**Text section:**
** Begin **

The present Atlas was prepared to satisfy three requirements: (1) To furnish an improved version of the out-of-print Atlas of Stellar Spectra by Morgan, Keenan, and Kellman (University of Chicago Press, 1943) for stars earlier than the Sun; it thus complements the Keenan-McNeil Atlas for the stars of later type. (2) To decrease the classification "noise"; for the sake of determining spectral types and luminosity classes as precisely as possible from plates of relatively low dispersion. (3) By means of (2), to demonstrate how rich the prospects can be for classification in the future, by making use of conceptual improvements developed here, and incorporating them in what we describe as the MK-78 system. These processes, when taken together, will have the result of introducing a finer structure over that part of the MK Diagram occupied by stars earlier than the Sun.

The process described under (3) brings us to a major characteristic of the present Atlas: it is by no means a definitive work. In the early stages of its preparation there was a feeling that it might furnish all that needed to be said about its field for an indefinite period -- or even forever. As the work of preparing the Atlas plates progressed, however, it became clear that the field was being opened up increasingly to new fine structure in the MK Diagram, and to new localized third dimensions. These developments now indicate convincingly that there can be no such thing as a "definitive" spectral atlas - so long as a body of unrecognized, and uninvestigated, specimens exists in the observable region of the universe.

** End **

**Do this:** Please write out the passage on the stellar spectral atlas word for word, from "The process described" to "of the universe.".

Data entries
** Begin **

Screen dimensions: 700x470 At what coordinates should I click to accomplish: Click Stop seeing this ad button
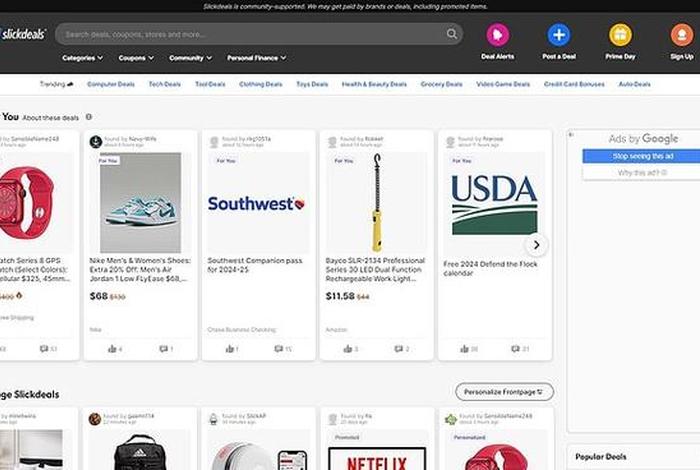pyautogui.click(x=642, y=156)
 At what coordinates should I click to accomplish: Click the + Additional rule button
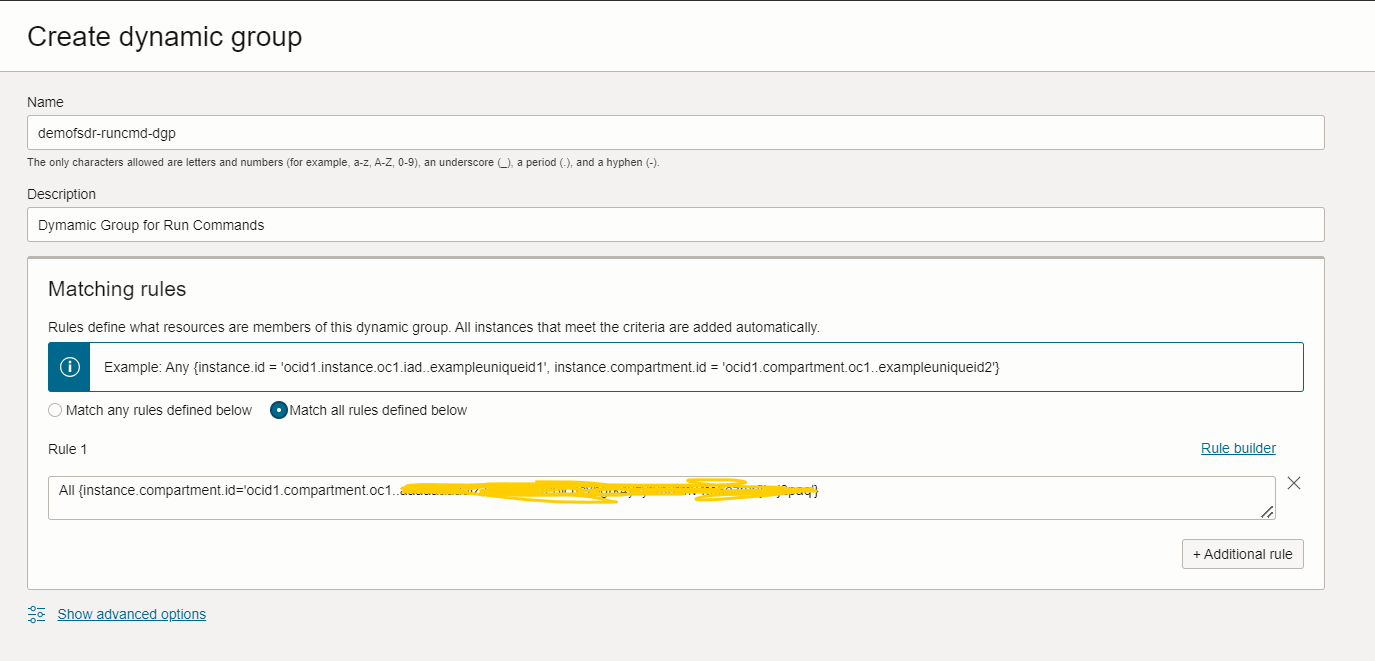1242,553
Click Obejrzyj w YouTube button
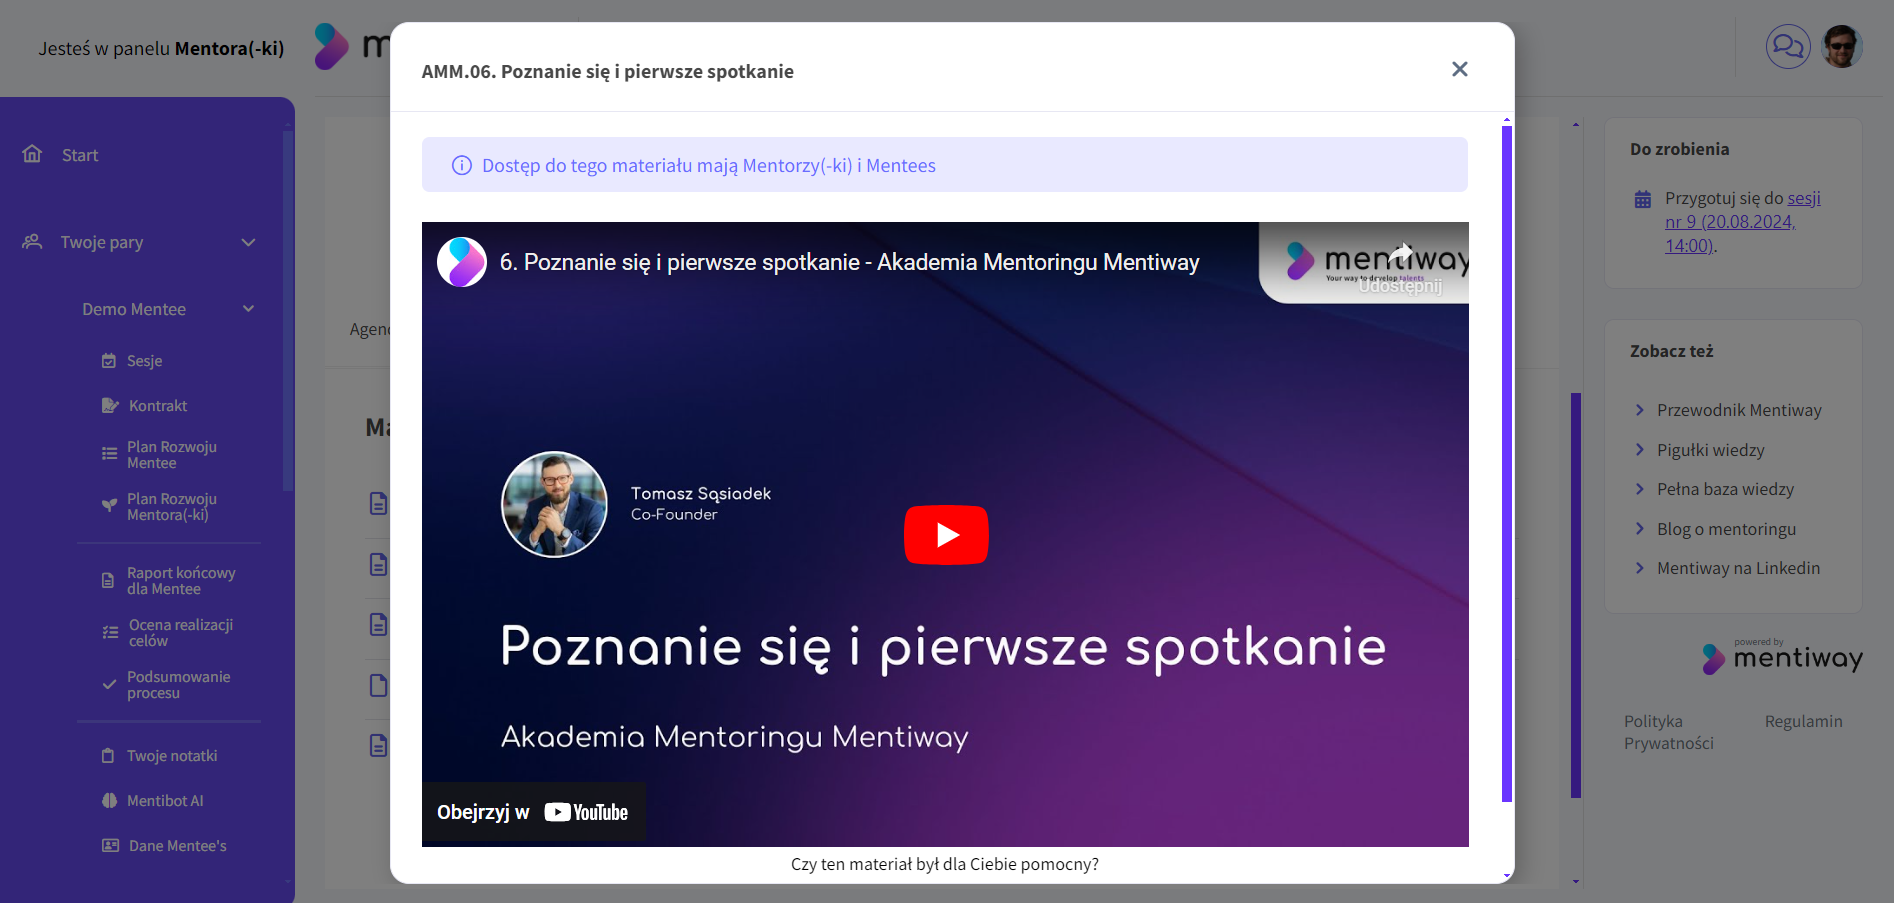This screenshot has height=903, width=1894. [533, 812]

** End **

**Result:**
The process described under (3) brings us to a major characteristic of the present Atlas: it is by no means a definitive work. In the early stages of its preparation there was a feeling that it might furnish all that needed to be said about its field for an indefinite period -- or even forever. As the work of preparing the Atlas plates progressed, however, it became clear that the field was being opened up increasingly to new fine structure in the MK Diagram, and to new localized third dimensions. These developments now indicate convincingly that there can be no such thing as a "definitive" spectral atlas - so long as a body of unrecognized, and uninvestigated, specimens exists in the observable region of the universe.